» **Directions**: Please repeat the records exactly, keeping the pictures out.

****************************************

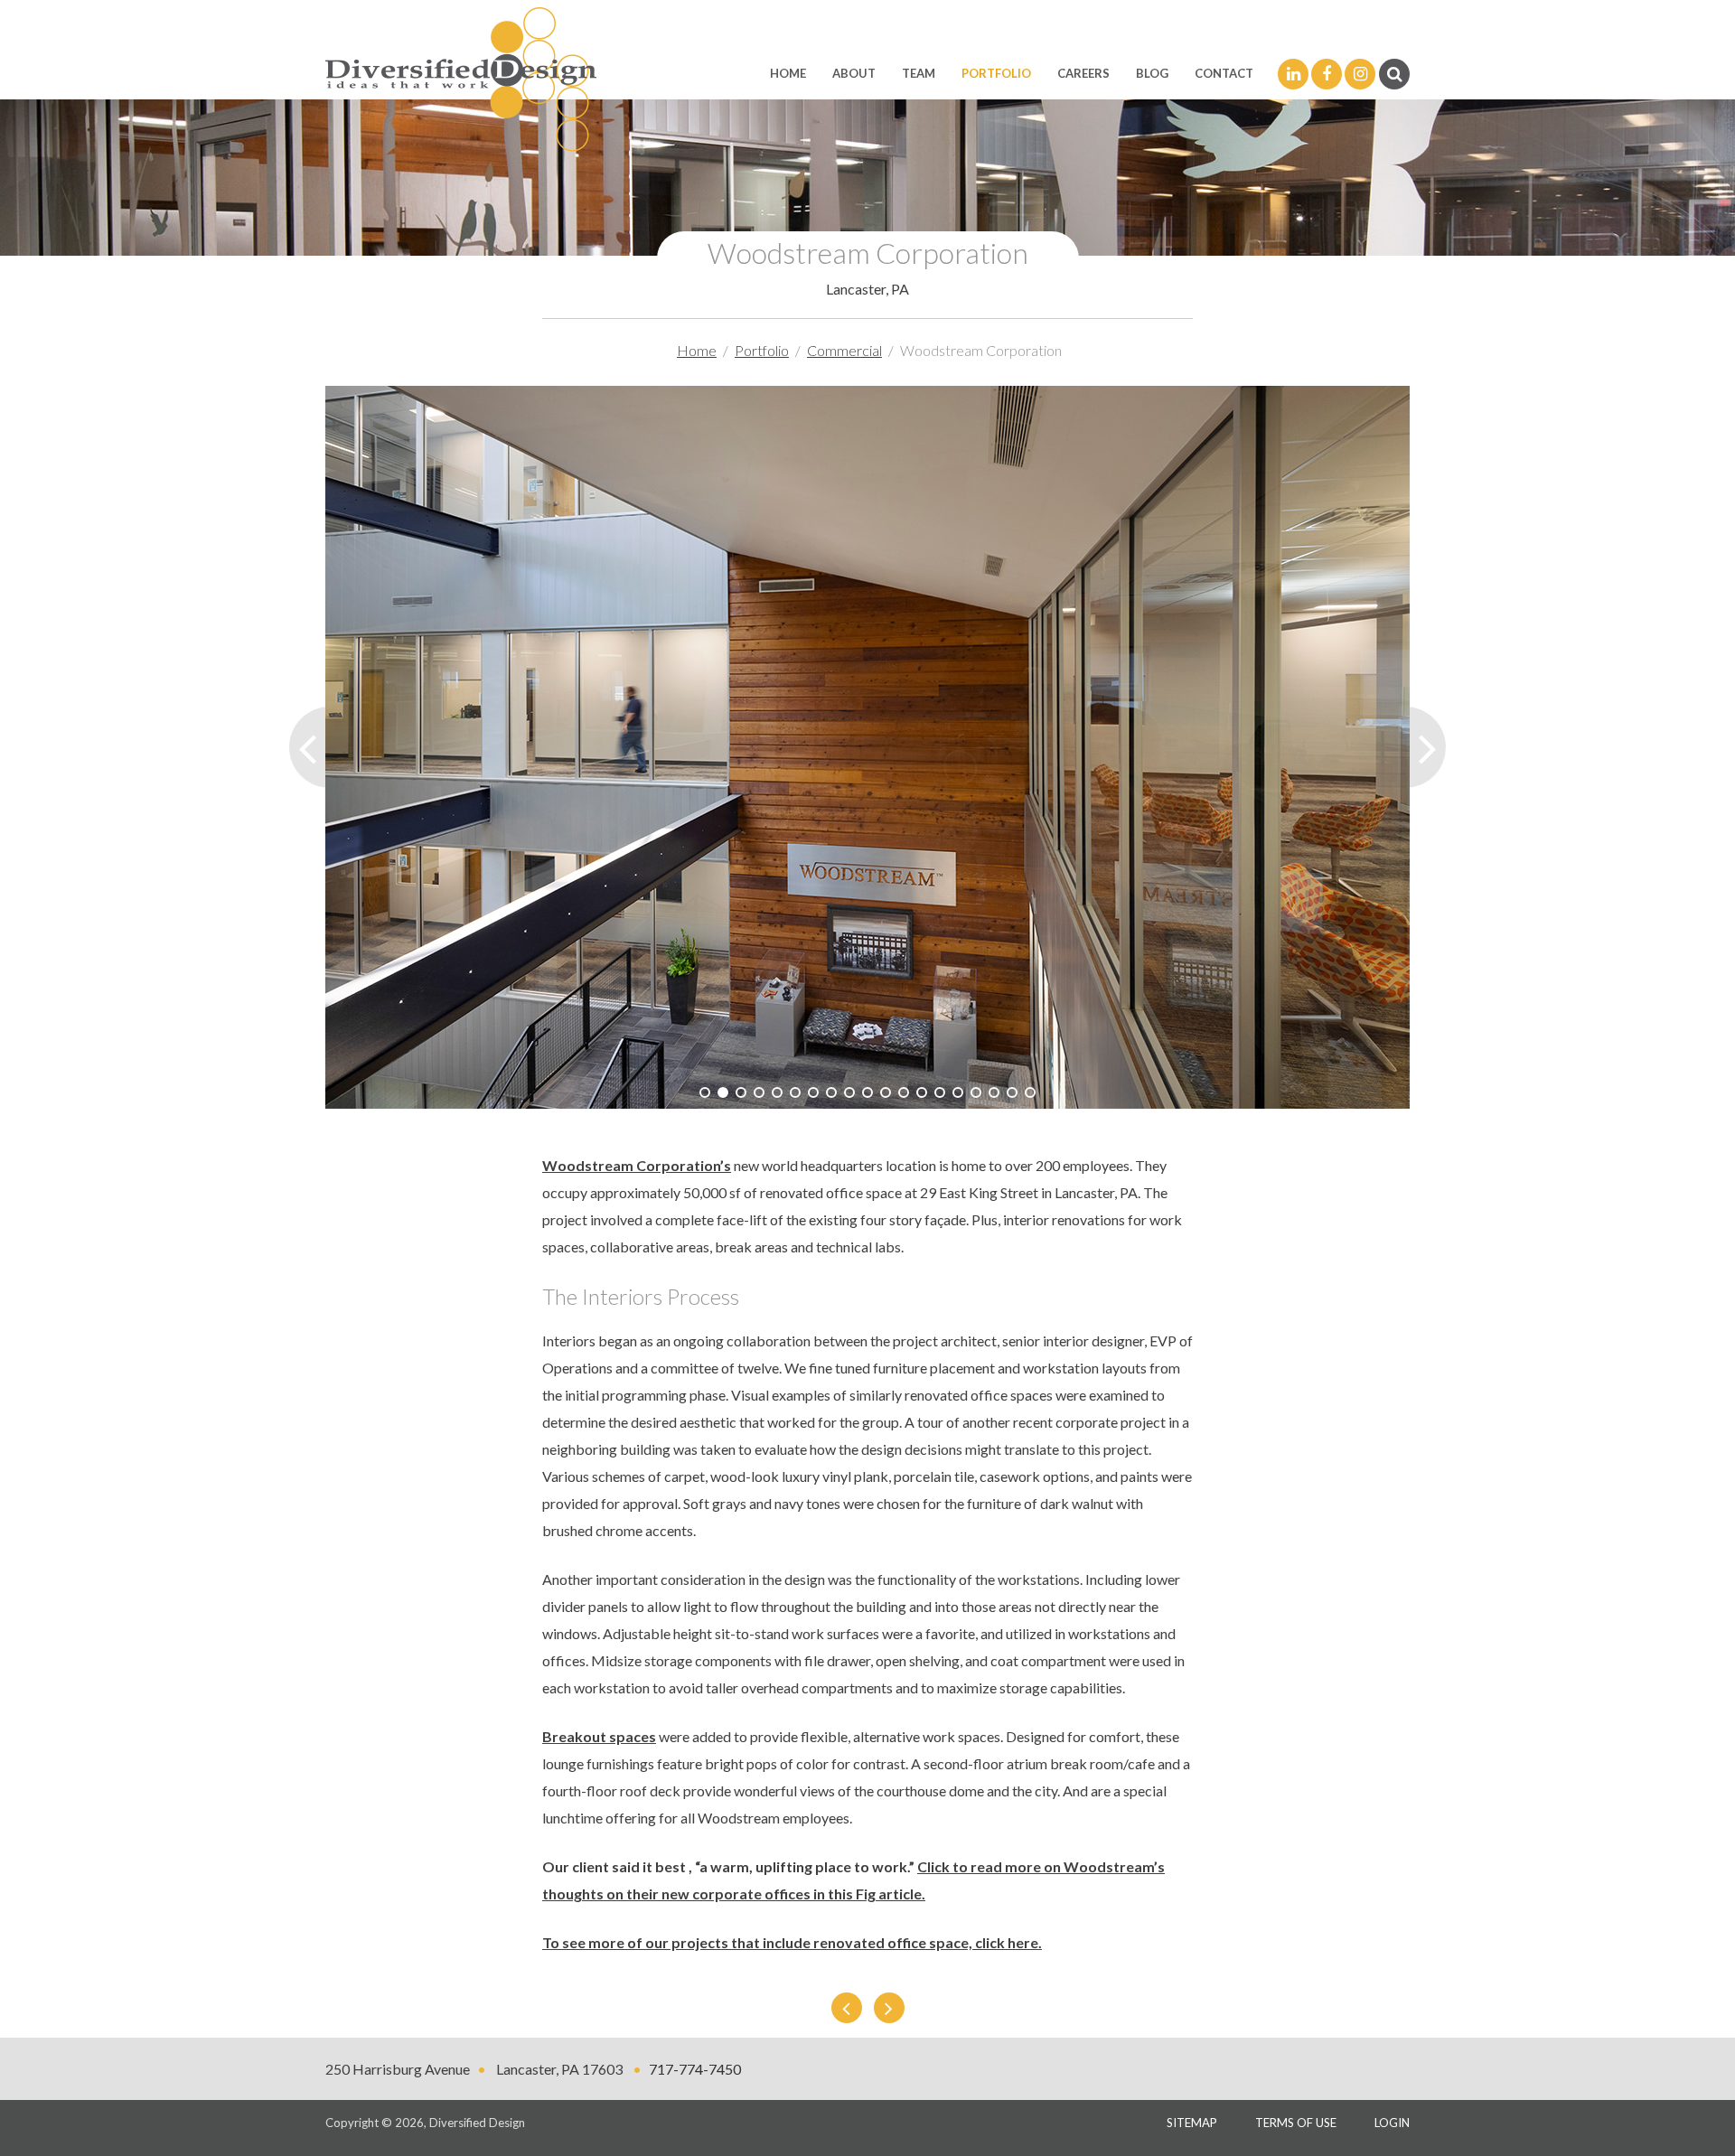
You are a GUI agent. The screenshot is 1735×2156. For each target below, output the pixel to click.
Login (1392, 2122)
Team (918, 73)
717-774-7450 (695, 2068)
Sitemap (1192, 2122)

****************************************

» **Problem solution**:
You are a GUI agent. The screenshot is 1735×2156. For each target below, output the pixel to click.
Login (1392, 2122)
Team (918, 73)
717-774-7450 (695, 2068)
Sitemap (1192, 2122)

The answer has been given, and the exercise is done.